*Instructions to follow*
When a line in the records contains the string "status", copy that line.

*Information supplied*

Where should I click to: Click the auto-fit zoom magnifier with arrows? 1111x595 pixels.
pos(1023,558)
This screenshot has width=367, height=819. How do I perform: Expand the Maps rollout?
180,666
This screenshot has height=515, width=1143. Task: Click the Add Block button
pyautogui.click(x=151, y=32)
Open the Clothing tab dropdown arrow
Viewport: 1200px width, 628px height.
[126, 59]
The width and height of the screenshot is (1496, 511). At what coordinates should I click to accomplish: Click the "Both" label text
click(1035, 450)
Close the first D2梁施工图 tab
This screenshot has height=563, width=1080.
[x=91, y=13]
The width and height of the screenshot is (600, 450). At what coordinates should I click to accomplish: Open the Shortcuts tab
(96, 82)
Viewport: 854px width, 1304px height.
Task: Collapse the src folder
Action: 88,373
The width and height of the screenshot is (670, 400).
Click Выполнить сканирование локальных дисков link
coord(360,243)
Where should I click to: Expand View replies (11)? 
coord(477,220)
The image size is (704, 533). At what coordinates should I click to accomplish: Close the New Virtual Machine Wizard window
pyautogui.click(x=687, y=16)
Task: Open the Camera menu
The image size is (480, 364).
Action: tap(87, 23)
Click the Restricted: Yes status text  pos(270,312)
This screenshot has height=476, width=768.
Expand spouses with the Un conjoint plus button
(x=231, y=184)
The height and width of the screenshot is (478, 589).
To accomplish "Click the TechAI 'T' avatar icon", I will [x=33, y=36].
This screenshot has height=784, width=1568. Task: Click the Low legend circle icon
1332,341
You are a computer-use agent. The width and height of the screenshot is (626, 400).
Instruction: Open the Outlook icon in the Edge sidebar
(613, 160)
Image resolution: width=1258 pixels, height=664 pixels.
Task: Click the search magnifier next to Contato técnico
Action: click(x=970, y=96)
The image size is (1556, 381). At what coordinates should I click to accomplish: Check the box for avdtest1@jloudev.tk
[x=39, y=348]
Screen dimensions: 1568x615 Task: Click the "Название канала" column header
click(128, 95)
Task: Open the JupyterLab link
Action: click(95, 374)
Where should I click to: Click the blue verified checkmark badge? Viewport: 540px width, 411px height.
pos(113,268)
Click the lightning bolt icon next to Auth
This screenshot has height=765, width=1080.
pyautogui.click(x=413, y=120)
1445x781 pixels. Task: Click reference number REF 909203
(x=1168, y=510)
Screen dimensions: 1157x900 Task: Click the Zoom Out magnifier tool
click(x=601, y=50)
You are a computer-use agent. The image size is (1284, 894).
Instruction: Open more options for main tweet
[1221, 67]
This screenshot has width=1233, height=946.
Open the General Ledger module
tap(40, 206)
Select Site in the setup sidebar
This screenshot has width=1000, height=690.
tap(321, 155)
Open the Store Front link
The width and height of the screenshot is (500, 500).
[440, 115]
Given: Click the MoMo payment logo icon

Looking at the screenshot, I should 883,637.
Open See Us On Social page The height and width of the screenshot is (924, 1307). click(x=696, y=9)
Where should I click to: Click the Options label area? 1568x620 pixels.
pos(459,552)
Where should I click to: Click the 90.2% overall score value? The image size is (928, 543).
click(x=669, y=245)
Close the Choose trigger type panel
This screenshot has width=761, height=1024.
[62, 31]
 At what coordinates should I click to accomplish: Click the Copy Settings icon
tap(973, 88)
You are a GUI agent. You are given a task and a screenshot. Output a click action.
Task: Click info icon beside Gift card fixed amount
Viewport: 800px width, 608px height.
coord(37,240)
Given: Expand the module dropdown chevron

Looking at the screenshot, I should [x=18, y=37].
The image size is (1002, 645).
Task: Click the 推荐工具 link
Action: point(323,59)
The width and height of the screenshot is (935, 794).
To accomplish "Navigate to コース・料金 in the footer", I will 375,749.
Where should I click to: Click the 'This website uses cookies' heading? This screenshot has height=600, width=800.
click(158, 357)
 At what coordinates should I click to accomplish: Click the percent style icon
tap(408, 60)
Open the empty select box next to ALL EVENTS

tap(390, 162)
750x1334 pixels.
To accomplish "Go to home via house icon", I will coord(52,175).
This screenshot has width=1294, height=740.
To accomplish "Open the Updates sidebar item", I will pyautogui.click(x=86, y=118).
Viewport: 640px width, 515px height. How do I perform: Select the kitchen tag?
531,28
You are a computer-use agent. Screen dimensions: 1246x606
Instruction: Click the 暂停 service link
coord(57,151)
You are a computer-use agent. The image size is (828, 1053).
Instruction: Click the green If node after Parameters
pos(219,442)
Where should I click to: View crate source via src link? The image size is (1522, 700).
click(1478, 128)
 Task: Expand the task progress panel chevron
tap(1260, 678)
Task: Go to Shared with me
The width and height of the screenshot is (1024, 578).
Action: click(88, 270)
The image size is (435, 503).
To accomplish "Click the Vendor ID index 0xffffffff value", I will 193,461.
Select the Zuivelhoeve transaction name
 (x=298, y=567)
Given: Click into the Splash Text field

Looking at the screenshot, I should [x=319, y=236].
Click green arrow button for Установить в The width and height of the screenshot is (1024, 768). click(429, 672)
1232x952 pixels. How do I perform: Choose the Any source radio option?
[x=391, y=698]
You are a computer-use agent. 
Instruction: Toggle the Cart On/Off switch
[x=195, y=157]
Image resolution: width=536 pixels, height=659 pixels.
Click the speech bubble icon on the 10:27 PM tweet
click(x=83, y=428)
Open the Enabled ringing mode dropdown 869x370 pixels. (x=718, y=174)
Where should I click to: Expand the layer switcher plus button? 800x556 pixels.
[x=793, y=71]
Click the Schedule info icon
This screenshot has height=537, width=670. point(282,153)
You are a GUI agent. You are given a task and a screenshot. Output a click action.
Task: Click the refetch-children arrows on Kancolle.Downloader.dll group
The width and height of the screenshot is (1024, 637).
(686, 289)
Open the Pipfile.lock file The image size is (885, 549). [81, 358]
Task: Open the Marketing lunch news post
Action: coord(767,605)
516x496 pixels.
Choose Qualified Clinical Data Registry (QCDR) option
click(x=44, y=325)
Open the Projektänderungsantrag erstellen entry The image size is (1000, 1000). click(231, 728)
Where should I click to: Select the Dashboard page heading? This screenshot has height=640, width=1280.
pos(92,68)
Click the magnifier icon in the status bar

*Result for this exercise*
Click the Restricted: Yes status text  pos(270,312)
Click the magnifier icon in the status bar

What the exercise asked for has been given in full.